_BLOC DE TEXTE_
===
A titre d’expérimentation, les régions et les départements pourront se voir confier la gestion des crédit d’entretien et de restauration des immeubles, orgues et objets mobiliers protégés qui n’appartiennent pas à l’État, selon des modalités qui seront définies par convention.

Dans le domaine artistique, les communes et leurs groupements se voient confirmer dans leur rôle d’enseignement dispensé en vue d’une pratique d’amateur et de collaboration avec les établissements scolaires pour la fourniture d’une offre d’éducation artistique. Les départements se voient confier l’établissement des schémas départementaux de développement des enseignements artistiques et les régions, avec leur compétence en matière de formation professionnelle, l’organiseront et la prendront en charge.

UNE DÉCENTRALISATION PROGRESSIVE

Si certaines des compétences visées par la loi sont purement et simplement transférées aux collectivités territoriales, d’autres sont seulement déléguées, le cas échéant dans le cadre d’une expérimentation. L’on peut raisonnablement penser que ces mécanismes de délégation de compétences ont été mis en place dans une perspective à moyen ou long terme d’un transfert progressif de compétences.
===
_TÂCHE À RÉALISER_
D'après le texte sur la décentralisation, répondez à ces questions :
1. Par quoi seront définies les modalités de la gestion des crédits d'entretien et de restauration confiée aux régions et aux départements ?
2. Quels schémas les départements se voient-ils confier l'établissement ?
3. Dans quelle perspective les mécanismes de délégation de compétences auraient-ils été mis en place ?
Répondez uniquement à partir du texte sur la décentralisation.

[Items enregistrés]
===
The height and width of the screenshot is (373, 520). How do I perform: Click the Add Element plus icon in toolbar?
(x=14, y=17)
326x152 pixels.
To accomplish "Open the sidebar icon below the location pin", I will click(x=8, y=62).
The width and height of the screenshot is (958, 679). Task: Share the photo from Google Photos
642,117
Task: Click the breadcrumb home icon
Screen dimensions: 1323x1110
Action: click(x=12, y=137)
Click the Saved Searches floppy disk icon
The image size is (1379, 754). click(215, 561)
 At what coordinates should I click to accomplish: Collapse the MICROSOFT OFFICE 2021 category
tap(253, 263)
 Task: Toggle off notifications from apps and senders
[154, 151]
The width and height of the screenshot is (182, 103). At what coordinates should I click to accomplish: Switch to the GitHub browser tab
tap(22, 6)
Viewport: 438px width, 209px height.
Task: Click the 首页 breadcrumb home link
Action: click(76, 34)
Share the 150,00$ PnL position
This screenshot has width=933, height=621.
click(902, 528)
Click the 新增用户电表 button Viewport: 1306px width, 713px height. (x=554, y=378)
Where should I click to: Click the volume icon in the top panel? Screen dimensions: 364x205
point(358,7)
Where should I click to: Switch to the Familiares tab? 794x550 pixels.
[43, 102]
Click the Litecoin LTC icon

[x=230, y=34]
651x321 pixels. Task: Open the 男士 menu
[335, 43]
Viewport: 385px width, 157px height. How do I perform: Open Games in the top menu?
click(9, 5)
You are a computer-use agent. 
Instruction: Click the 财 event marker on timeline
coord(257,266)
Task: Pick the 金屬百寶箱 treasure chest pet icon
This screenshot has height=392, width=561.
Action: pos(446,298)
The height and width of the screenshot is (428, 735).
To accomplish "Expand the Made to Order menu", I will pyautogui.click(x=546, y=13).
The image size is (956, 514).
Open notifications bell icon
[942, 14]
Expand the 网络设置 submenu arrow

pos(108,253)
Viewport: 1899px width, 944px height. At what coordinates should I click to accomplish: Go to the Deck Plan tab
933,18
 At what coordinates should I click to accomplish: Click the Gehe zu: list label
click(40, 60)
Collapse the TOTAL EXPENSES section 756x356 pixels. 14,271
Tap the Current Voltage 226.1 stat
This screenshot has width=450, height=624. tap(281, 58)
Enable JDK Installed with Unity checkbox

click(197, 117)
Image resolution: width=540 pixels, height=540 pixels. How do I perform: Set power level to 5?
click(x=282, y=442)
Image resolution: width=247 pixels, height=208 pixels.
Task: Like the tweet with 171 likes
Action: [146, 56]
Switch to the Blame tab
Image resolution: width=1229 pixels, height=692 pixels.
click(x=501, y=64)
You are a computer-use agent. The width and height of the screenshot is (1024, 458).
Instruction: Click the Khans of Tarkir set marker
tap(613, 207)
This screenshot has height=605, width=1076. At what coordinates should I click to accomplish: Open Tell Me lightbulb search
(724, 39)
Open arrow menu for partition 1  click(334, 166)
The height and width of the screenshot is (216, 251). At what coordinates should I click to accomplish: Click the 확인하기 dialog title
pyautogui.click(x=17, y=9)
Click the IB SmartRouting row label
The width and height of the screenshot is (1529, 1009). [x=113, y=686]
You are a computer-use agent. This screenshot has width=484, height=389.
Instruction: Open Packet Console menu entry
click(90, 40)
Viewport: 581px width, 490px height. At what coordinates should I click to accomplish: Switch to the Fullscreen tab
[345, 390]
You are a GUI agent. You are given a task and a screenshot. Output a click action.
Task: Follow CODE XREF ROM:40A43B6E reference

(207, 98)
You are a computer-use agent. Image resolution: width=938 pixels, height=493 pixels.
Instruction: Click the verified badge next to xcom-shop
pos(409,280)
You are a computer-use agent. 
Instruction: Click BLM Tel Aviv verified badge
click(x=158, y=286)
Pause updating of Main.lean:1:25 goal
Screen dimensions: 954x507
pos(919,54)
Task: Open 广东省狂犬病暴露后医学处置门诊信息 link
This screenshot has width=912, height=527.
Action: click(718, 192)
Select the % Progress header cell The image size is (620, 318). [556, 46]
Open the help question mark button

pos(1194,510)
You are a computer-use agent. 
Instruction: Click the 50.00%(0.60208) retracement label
===
_EXERCICE CORRIGÉ_
1. Par convention.
2. Les schémas départementaux de développement des enseignements artistiques.
3. Dans une perspective à moyen ou long terme d'un transfert progressif de compétences.